■ THE EXERCISE ■
Please swap "Instruction" for "Command" in the lines from the one with "Click the article" up to and including the one with "pyautogui.click(x=1415, y=148)", and give back only those lines with nothing else changed.

■ DATA LINES ■
────
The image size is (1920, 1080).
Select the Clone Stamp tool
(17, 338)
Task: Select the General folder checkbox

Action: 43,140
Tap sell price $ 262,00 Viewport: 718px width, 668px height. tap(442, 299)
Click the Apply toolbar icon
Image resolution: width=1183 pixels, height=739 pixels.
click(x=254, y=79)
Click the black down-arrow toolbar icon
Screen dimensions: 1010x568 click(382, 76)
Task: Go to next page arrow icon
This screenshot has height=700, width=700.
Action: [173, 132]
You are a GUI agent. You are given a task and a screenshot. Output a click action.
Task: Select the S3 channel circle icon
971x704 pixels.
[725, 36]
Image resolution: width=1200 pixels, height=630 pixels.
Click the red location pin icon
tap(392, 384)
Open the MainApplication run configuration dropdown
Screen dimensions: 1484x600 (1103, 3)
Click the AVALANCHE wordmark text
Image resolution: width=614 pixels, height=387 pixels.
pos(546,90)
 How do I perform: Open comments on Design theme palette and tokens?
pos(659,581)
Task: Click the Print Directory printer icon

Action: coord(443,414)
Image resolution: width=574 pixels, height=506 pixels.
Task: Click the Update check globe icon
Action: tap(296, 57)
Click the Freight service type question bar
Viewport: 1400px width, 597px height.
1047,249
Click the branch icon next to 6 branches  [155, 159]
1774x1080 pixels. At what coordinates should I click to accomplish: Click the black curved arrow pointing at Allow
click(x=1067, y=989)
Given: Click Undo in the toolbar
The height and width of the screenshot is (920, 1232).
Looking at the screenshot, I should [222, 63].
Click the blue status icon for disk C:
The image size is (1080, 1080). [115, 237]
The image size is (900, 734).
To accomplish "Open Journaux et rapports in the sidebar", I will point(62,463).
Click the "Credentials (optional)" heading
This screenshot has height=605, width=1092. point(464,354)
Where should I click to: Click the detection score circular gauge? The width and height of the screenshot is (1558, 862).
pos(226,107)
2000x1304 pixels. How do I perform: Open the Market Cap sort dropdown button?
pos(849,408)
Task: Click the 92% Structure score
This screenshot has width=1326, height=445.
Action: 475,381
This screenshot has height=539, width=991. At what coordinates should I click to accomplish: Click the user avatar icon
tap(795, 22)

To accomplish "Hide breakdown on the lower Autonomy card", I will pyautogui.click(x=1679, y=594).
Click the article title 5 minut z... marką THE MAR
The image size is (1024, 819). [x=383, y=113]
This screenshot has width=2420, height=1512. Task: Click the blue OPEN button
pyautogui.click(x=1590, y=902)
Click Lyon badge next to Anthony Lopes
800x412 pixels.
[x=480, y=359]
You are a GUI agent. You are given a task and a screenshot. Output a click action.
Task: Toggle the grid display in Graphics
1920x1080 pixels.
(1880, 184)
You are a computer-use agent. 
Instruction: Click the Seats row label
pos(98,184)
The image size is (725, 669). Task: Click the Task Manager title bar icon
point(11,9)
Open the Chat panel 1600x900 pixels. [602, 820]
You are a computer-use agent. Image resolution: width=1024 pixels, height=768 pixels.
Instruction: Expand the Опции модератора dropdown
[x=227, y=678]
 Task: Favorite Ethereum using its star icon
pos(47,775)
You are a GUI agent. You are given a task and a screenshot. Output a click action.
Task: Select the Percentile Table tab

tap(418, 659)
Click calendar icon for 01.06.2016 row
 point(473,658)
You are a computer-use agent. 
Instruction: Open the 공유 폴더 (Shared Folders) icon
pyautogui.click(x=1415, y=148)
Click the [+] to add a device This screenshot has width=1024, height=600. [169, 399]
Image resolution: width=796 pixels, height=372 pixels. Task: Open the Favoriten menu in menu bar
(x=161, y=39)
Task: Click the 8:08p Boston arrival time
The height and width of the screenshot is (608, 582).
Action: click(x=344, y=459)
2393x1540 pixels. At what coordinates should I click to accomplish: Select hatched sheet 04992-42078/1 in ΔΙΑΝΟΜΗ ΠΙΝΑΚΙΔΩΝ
────
■ WRITTEN RESPONSE ■
Click the article title 5 minut z... marką THE MAR
The image size is (1024, 819). [x=383, y=113]
This screenshot has width=2420, height=1512. Task: Click the blue OPEN button
pyautogui.click(x=1590, y=902)
Click Lyon badge next to Anthony Lopes
800x412 pixels.
[x=480, y=359]
You are a GUI agent. You are given a task and a screenshot. Output a click action.
Task: Toggle the grid display in Graphics
1920x1080 pixels.
(1880, 184)
You are a computer-use agent. 
Command: Click the Seats row label
pos(98,184)
The image size is (725, 669). Task: Click the Task Manager title bar icon
point(11,9)
Open the Chat panel 1600x900 pixels. [602, 820]
You are a computer-use agent. Image resolution: width=1024 pixels, height=768 pixels.
Command: Expand the Опции модератора dropdown
[x=227, y=678]
 Task: Favorite Ethereum using its star icon
pos(47,775)
You are a GUI agent. You are given a task and a screenshot. Output a click action.
Task: Select the Percentile Table tab

tap(418, 659)
Click calendar icon for 01.06.2016 row
 point(473,658)
You are a computer-use agent. 
Command: Open the 공유 폴더 (Shared Folders) icon
pyautogui.click(x=1415, y=148)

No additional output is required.